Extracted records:
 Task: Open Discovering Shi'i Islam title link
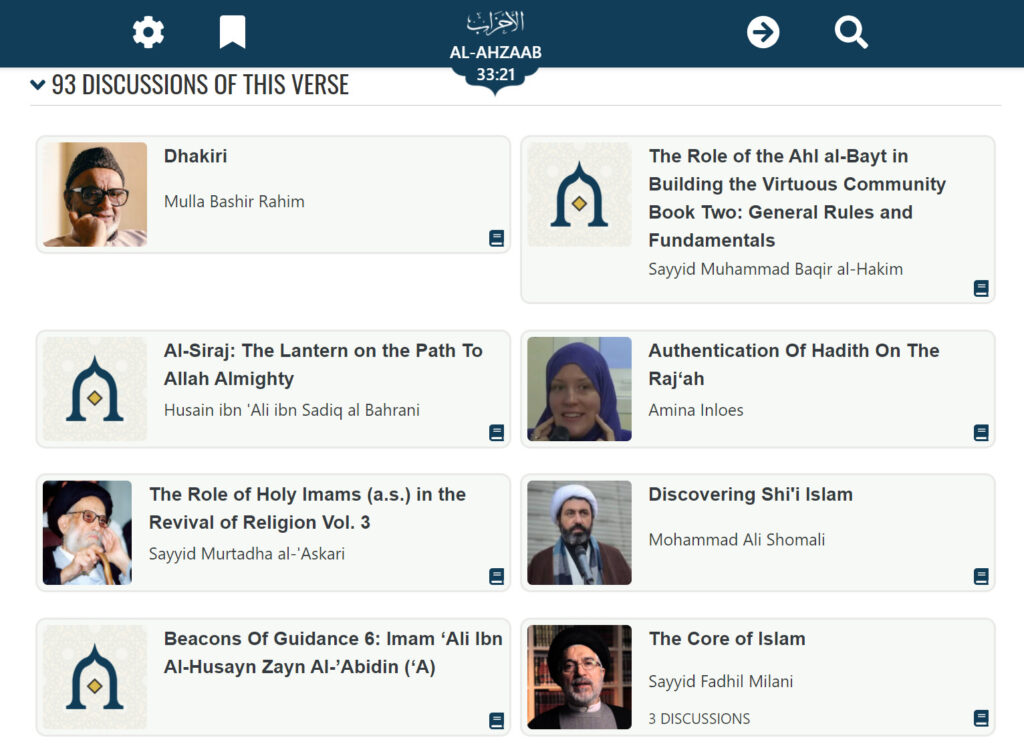pos(750,494)
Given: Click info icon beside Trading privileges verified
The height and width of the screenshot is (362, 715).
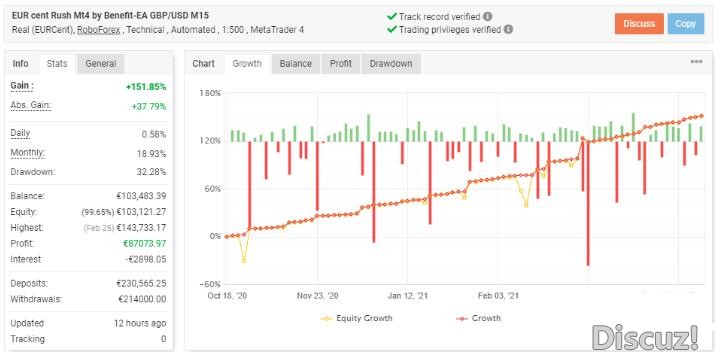Looking at the screenshot, I should click(508, 30).
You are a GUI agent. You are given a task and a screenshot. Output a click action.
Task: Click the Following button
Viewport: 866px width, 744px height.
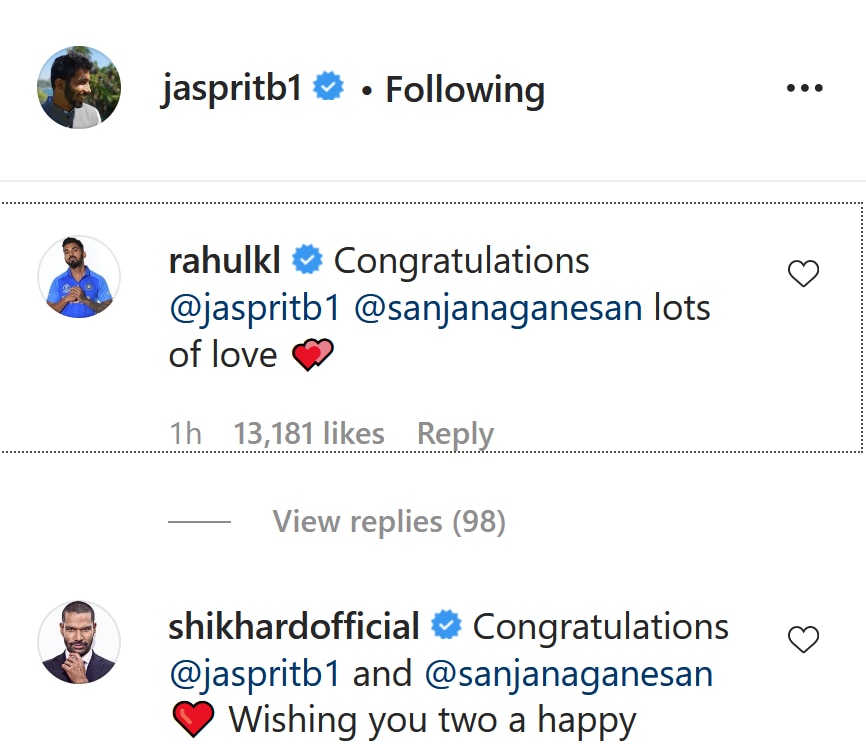465,89
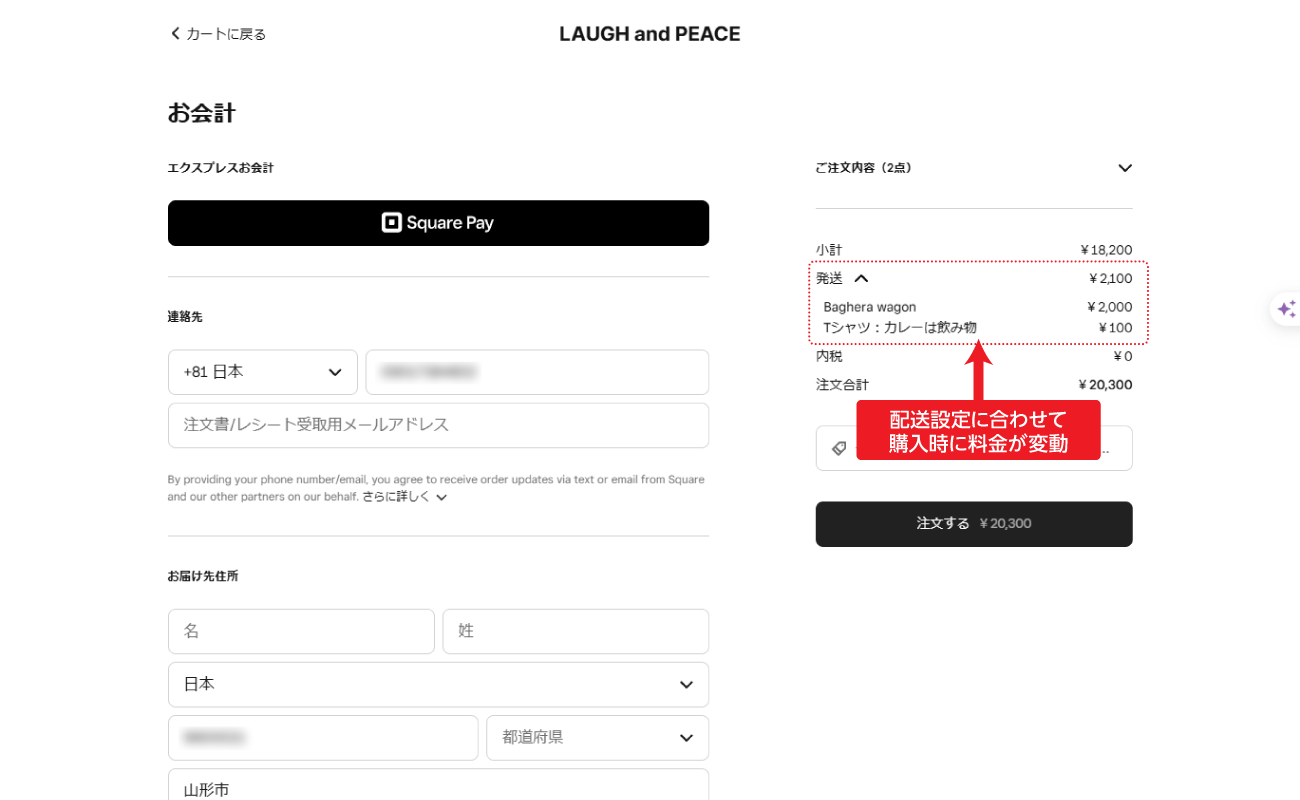Click the 姓 last name field
Image resolution: width=1300 pixels, height=800 pixels.
click(x=575, y=631)
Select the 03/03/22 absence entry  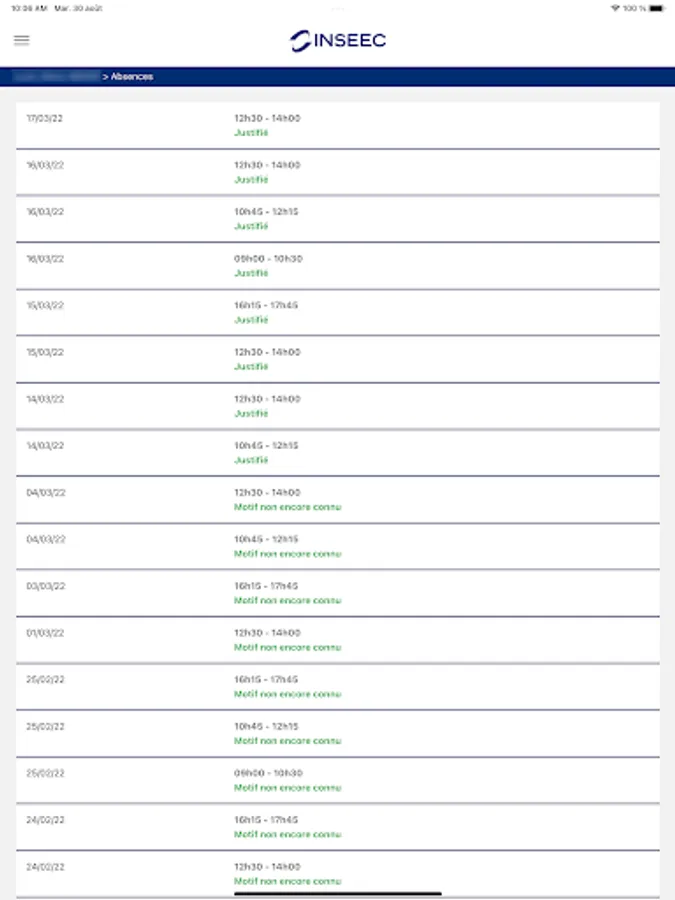[x=338, y=593]
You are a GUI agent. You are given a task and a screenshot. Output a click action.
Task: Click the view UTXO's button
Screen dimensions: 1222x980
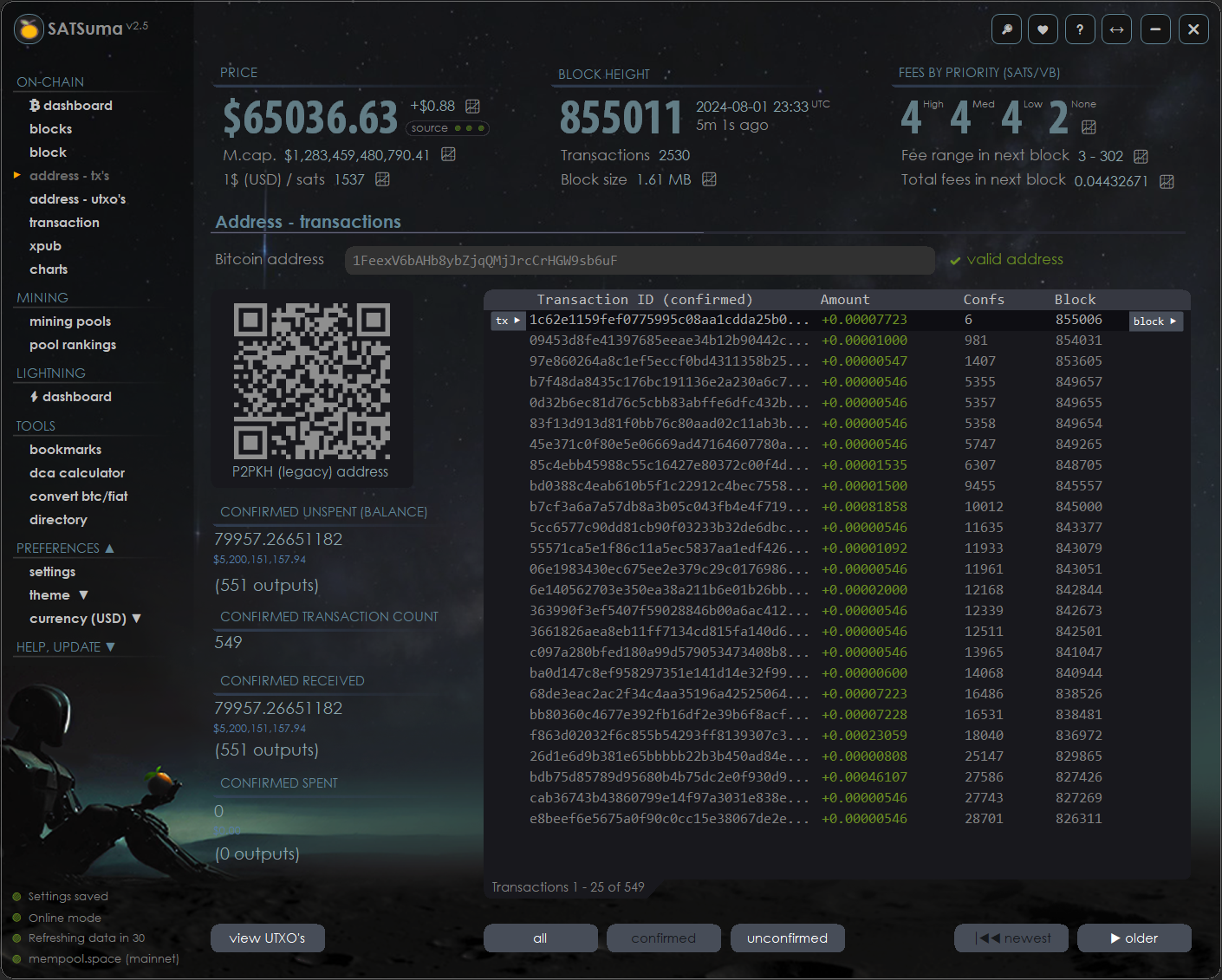pyautogui.click(x=267, y=938)
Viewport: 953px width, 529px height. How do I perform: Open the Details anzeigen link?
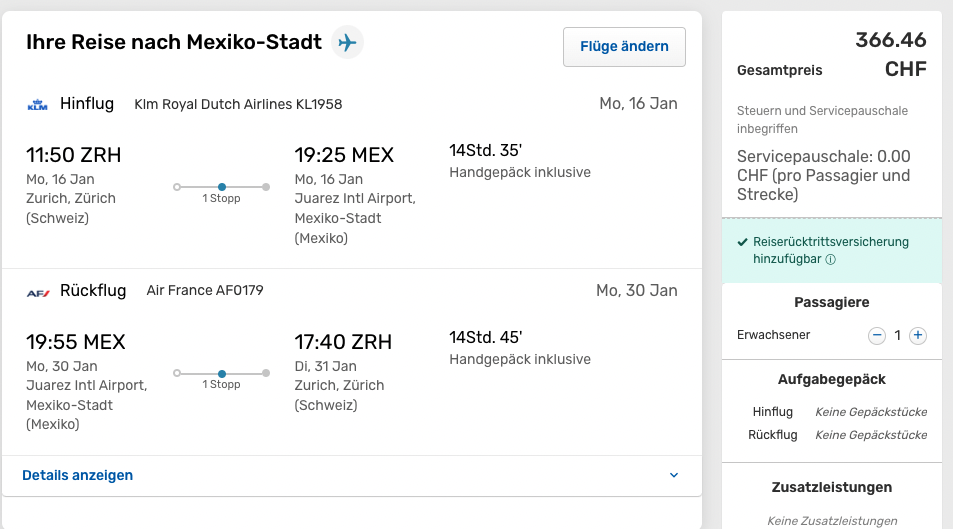click(x=77, y=475)
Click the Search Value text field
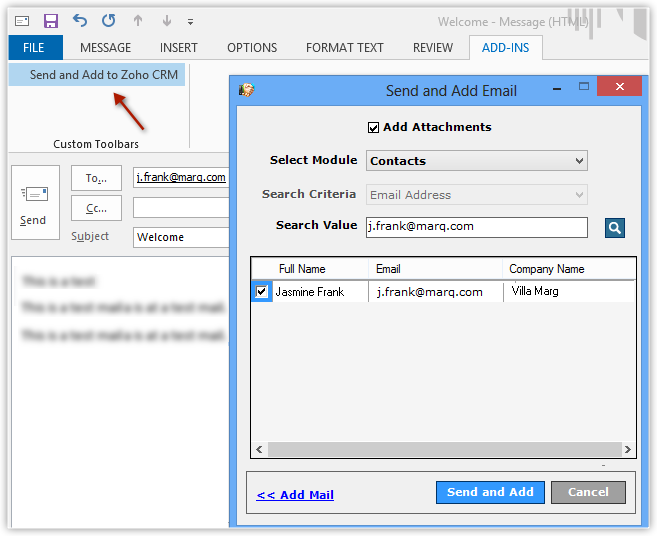657x536 pixels. pyautogui.click(x=476, y=227)
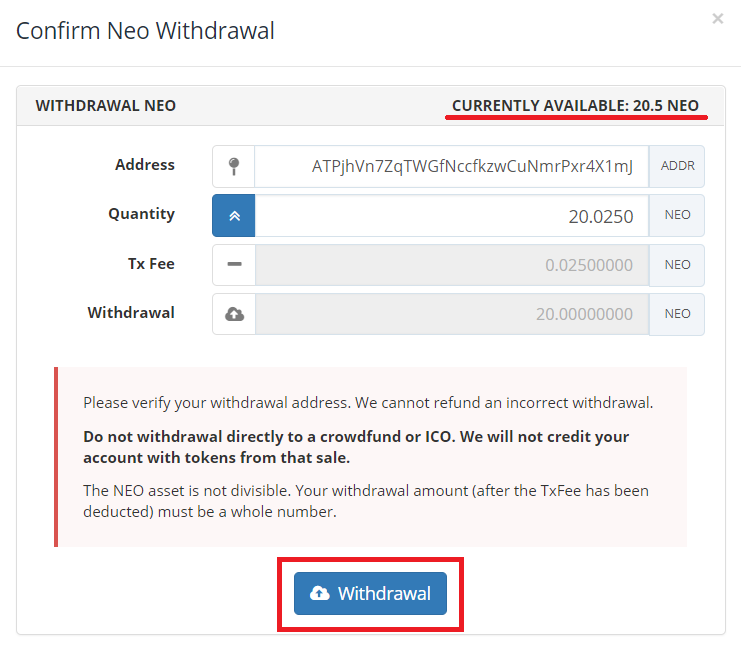Click the minus icon beside Tx Fee
The image size is (741, 647).
[x=233, y=265]
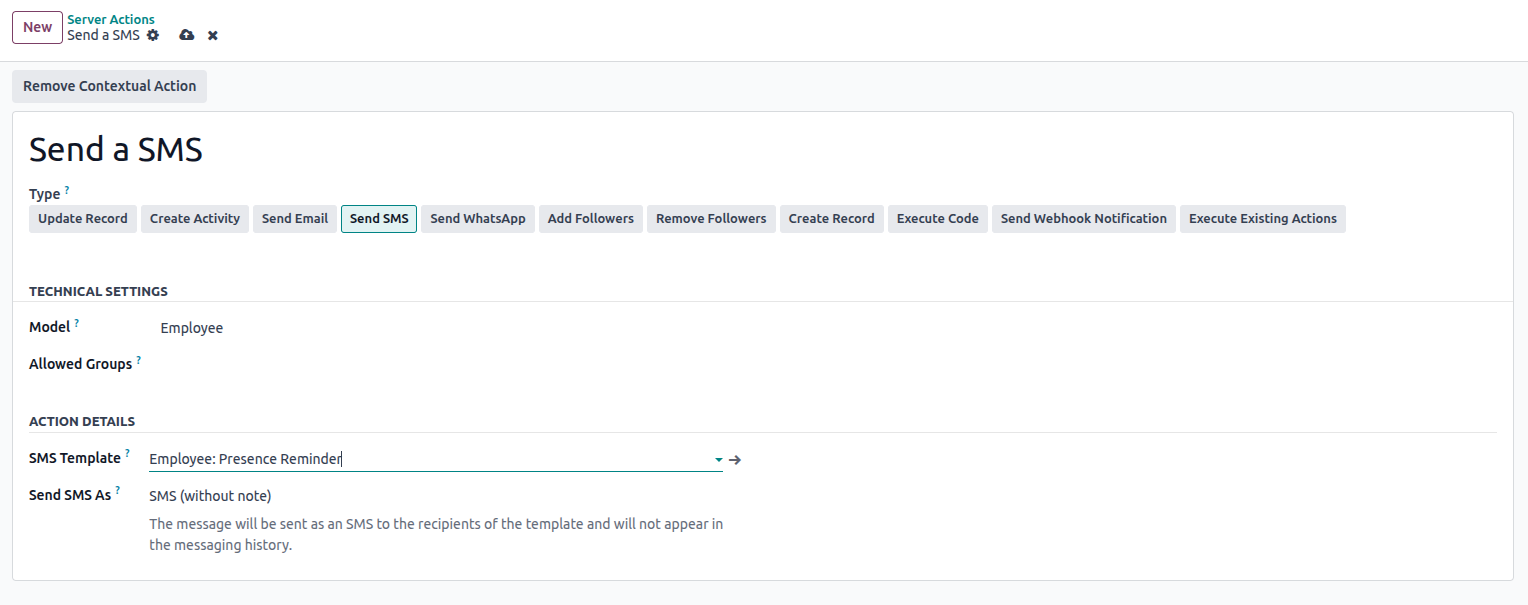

▶ **Description of the task**
What is needed is an exact repeat of the lines from the one containing "Task: Click the view UTXO's button" through the last line of the records above, both included, with pictures left out.

▶ **Solution below**
Task: Click the view UTXO's button
Screen dimensions: 1222x980
pyautogui.click(x=267, y=938)
Viewport: 953px width, 529px height. How do I perform: Open the Details anzeigen link?
click(x=77, y=475)
Click the Search Value text field
657x536 pixels. pyautogui.click(x=476, y=227)
Click the minus icon beside Tx Fee
The image size is (741, 647).
[x=233, y=265]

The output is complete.